Although parts of the renal tubules are named proximal and distal, in a cross-section of the kidney, the tubules are placed close together and in contact with each other and the glomerulus. This allows for exchange of chemical messengers between the different cell types. For example, the DCT ascending limb of the loop of Henle has masses of cells called macula densa, which are in contact with cells of the afferent arterioles called juxtaglomerular cells. Together, the macula densa and juxtaglomerular cells form the juxtaglomerular complex (JGC). The JGC is an endocrine structure that secretes the enzyme renin and the hormone erythropoietin. When hormones trigger the macula densa cells in the DCT due to variations in blood volume, blood pressure, or electrolyte balance, these cells can immediately communicate the problem to the capillaries in the afferent and efferent arterioles, which can constrict or relax to change the glomerular filtration rate of the kidneys.
A nephrologist studies and deals with diseases of the kidneys—both those that cause kidney failure (such as diabetes) and the conditions that are produced by kidney disease (such as hypertension). Blood pressure, blood volume, and changes in electrolyte balance come under the purview of a nephrologist.
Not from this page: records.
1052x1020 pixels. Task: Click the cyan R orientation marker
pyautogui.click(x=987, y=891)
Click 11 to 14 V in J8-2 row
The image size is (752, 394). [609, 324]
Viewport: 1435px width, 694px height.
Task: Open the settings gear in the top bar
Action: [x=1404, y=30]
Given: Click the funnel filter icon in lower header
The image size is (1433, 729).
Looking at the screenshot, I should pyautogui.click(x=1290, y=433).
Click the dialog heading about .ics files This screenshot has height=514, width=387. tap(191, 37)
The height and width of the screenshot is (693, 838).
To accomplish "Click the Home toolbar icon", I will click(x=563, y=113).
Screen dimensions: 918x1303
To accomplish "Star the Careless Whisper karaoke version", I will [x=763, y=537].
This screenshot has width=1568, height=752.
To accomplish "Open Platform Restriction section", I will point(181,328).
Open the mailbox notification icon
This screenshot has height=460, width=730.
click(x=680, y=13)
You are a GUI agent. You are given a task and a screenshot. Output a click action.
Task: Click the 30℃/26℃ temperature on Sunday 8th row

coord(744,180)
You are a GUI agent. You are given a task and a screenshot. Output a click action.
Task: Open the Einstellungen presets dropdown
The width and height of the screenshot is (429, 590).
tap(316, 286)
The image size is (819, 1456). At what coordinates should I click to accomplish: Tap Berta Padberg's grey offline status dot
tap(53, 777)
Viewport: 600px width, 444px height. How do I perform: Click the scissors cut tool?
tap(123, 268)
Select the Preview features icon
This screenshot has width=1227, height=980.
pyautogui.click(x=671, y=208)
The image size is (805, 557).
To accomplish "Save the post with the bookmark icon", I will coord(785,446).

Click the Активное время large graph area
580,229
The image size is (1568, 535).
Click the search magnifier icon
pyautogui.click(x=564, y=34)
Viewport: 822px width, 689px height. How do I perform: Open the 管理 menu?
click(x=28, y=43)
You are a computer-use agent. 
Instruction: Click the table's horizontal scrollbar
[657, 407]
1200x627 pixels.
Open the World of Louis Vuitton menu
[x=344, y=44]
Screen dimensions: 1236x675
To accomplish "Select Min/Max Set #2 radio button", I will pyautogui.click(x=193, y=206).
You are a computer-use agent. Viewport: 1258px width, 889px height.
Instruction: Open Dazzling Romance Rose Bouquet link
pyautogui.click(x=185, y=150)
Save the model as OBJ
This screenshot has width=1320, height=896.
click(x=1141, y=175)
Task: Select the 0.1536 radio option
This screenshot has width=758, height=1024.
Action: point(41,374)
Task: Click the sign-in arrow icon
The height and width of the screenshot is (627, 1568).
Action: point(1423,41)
Nephrologists usually work with other physicians who refer patients to them or consult with them about specific diagnoses and treatment plans. Patients are usually referred to a nephrologist for symptoms such as blood or protein in the urine, very high blood pressure, kidney stones, or renal failure.
Nephrology is a subspecialty of internal medicine. To become a nephrologist, medical school is followed by additional training to become certified in internal medicine. An additional two or more years is spent specifically studying kidney disorders and their accompanying effects on the body.